In order to identify an unknown bacterium a variety of tests can be performed. The unknown bacterium that underwent a few of these tests was determined to be Escherichia coli. A Gram stain, citrate utilization test using Simmons citrate agar, and a urease detection test with phenol red were performed on the assigned bacterium. The unknown bacterium was determined to be E. coli because the tests concluded that the specimen was Gram-negative, bacilli, citrate utilization negative, and urease production negative. It is concluded that E. coli cannot utilize citrate as its sole carbon source and it cannot convert urea into ammonia and carbon dioxide.
Introduction
It is important in microbiology to be able to identify an unknown microorganism.

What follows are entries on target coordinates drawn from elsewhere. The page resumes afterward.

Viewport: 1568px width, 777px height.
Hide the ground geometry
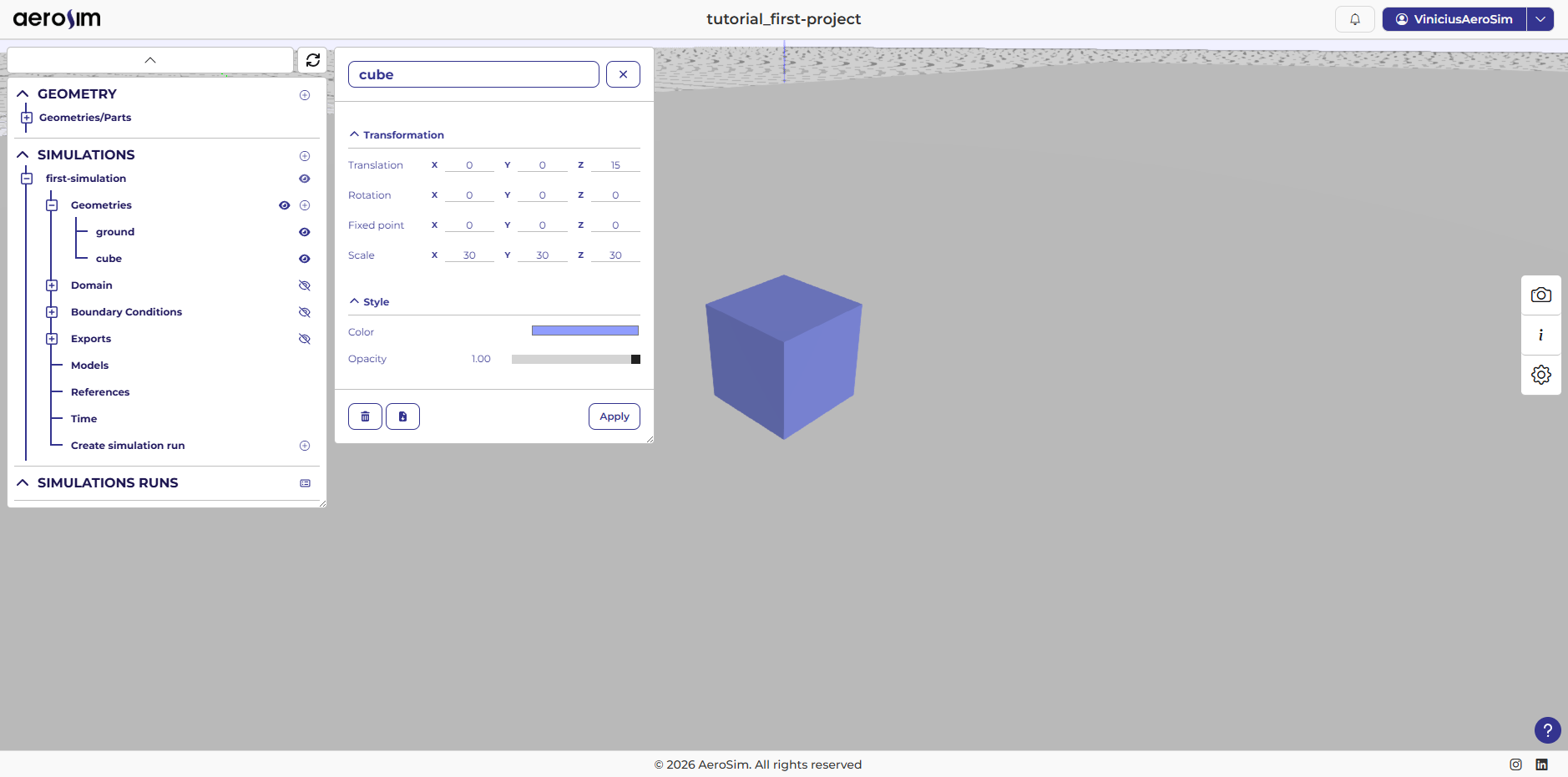coord(304,232)
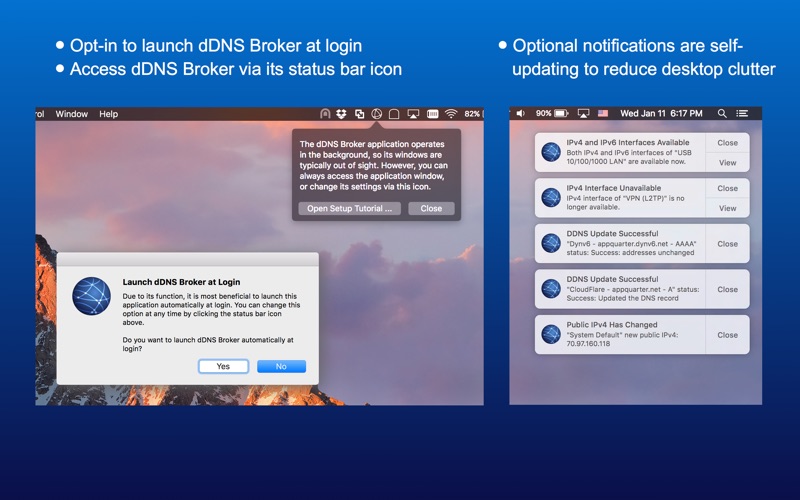
Task: Click the globe icon in login dialog
Action: 91,297
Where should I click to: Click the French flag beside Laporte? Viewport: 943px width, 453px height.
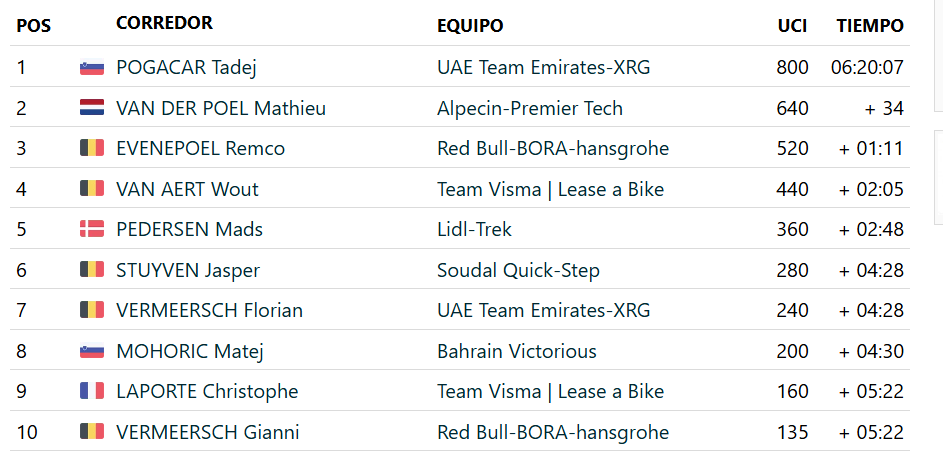click(x=91, y=391)
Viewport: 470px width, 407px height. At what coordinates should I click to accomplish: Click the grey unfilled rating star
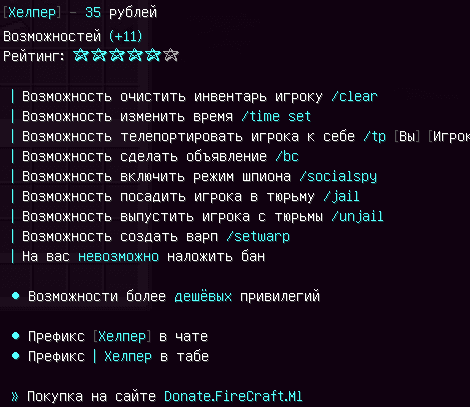(171, 55)
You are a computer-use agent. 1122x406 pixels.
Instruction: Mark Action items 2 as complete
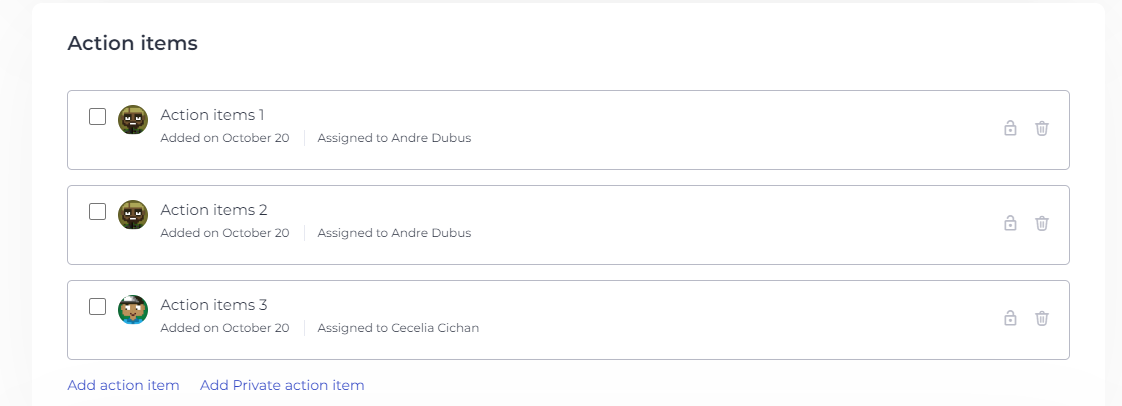97,211
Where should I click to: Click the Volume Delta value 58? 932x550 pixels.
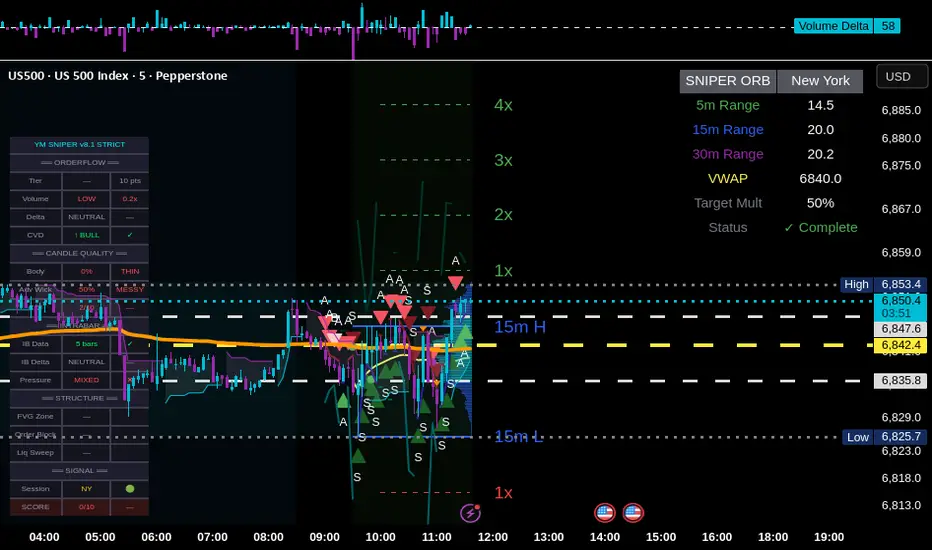pyautogui.click(x=887, y=26)
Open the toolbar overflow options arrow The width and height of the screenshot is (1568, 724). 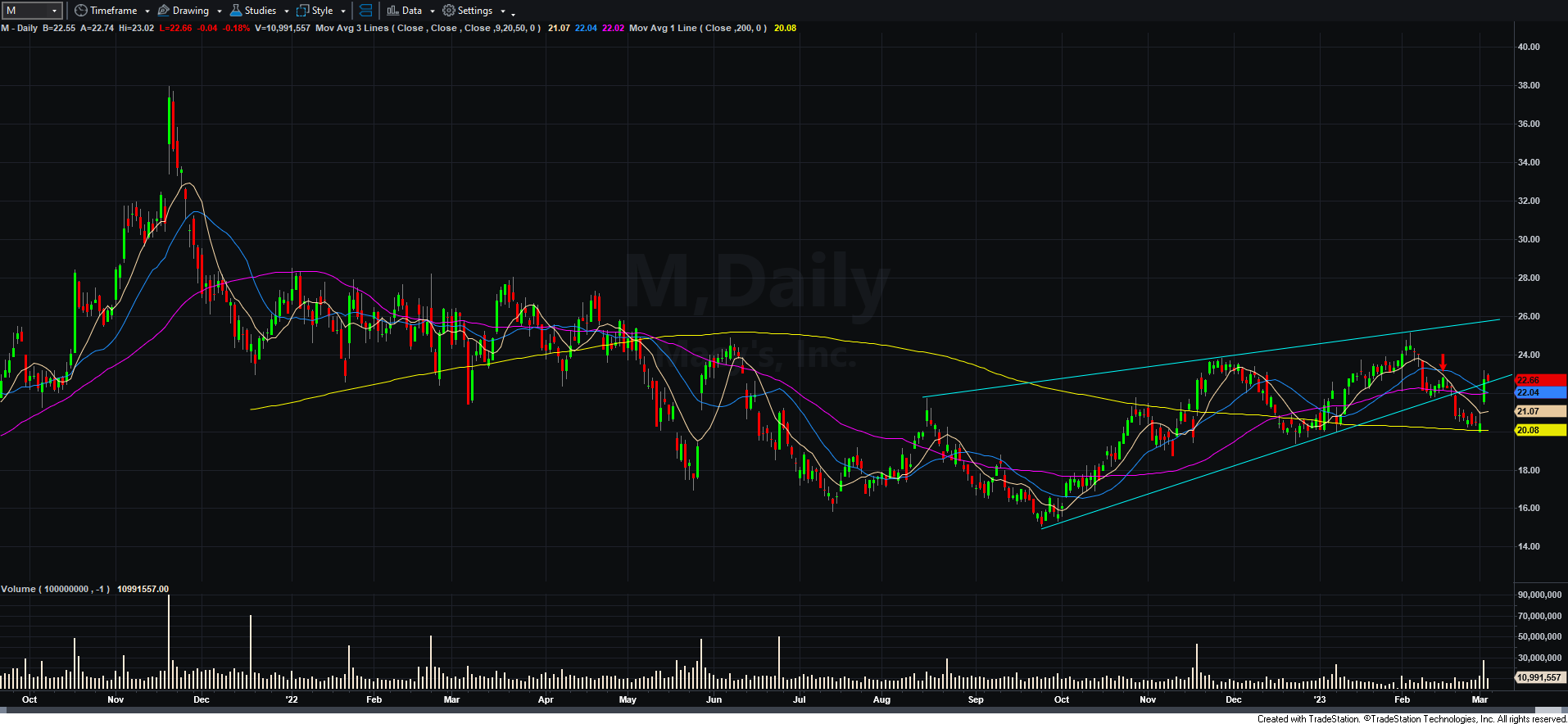pyautogui.click(x=514, y=13)
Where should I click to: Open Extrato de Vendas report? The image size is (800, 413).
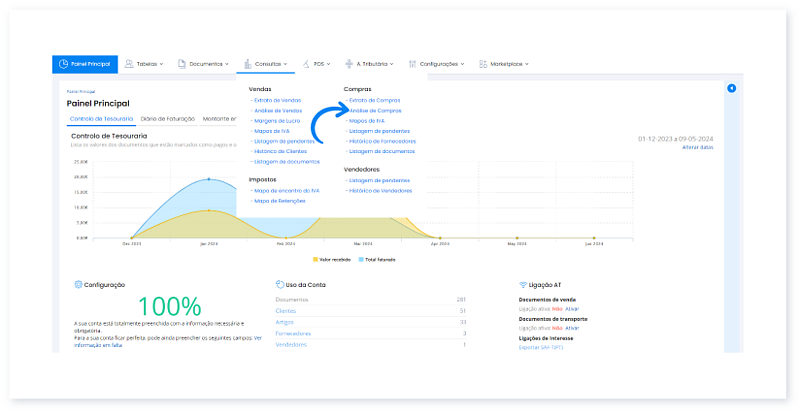(278, 100)
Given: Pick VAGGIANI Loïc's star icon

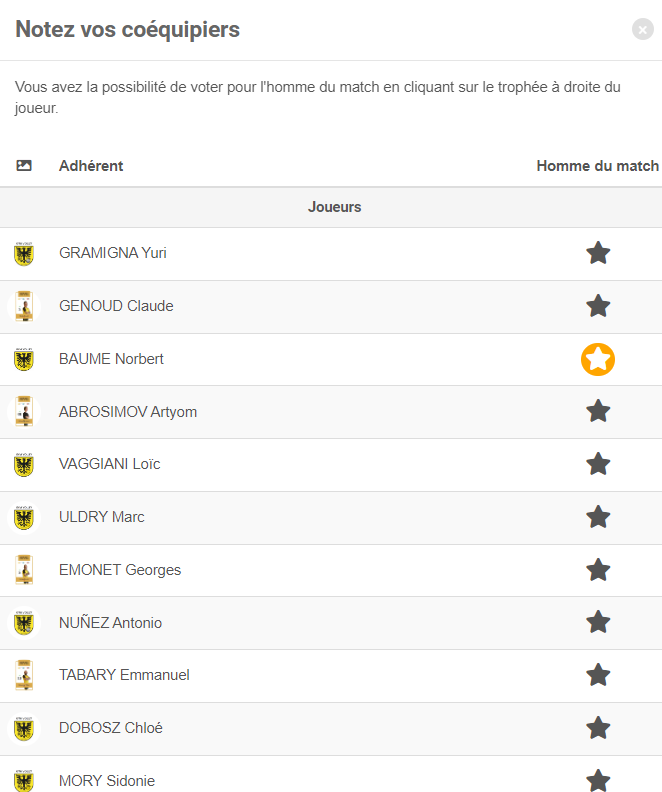Looking at the screenshot, I should pyautogui.click(x=598, y=464).
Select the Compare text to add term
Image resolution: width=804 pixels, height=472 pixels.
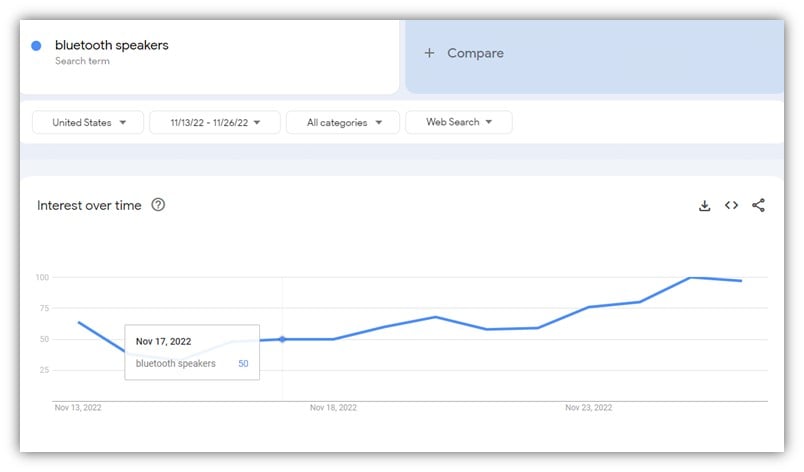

Many tests that characterize functions of bacteria have been developed to accomplish this task. The unknown bacterium that was tested was discovered to be Escherichia coli. E. coli is a Gram-negative, bacillus bacterium. Gram-negative means there is an outer membrane surrounding the thin peptidoglycan layer of the cell. Bacillus means that the bacterium is rod-shaped. The E. coli was identified as Gram-negative and bacilli from performing a Gram stain. A Gram stain uses crystal violet for the primary dye and safranin as a counter stain (1). Gram-positive bacteria have a very thick peptidoglycan layer in their cell wall. This thick cell wall will stay stained purple by the crystal violet-iodine complex, and Gram-negative bacteria will be decolorized and stained pink from the safranin counter stain (1). The peptidoglycan layer’s thickness determines whether it is stained pink or purple.
To test an organism’s ability to use citrate as a source of carbon, a citrate utilization test is. This test is ...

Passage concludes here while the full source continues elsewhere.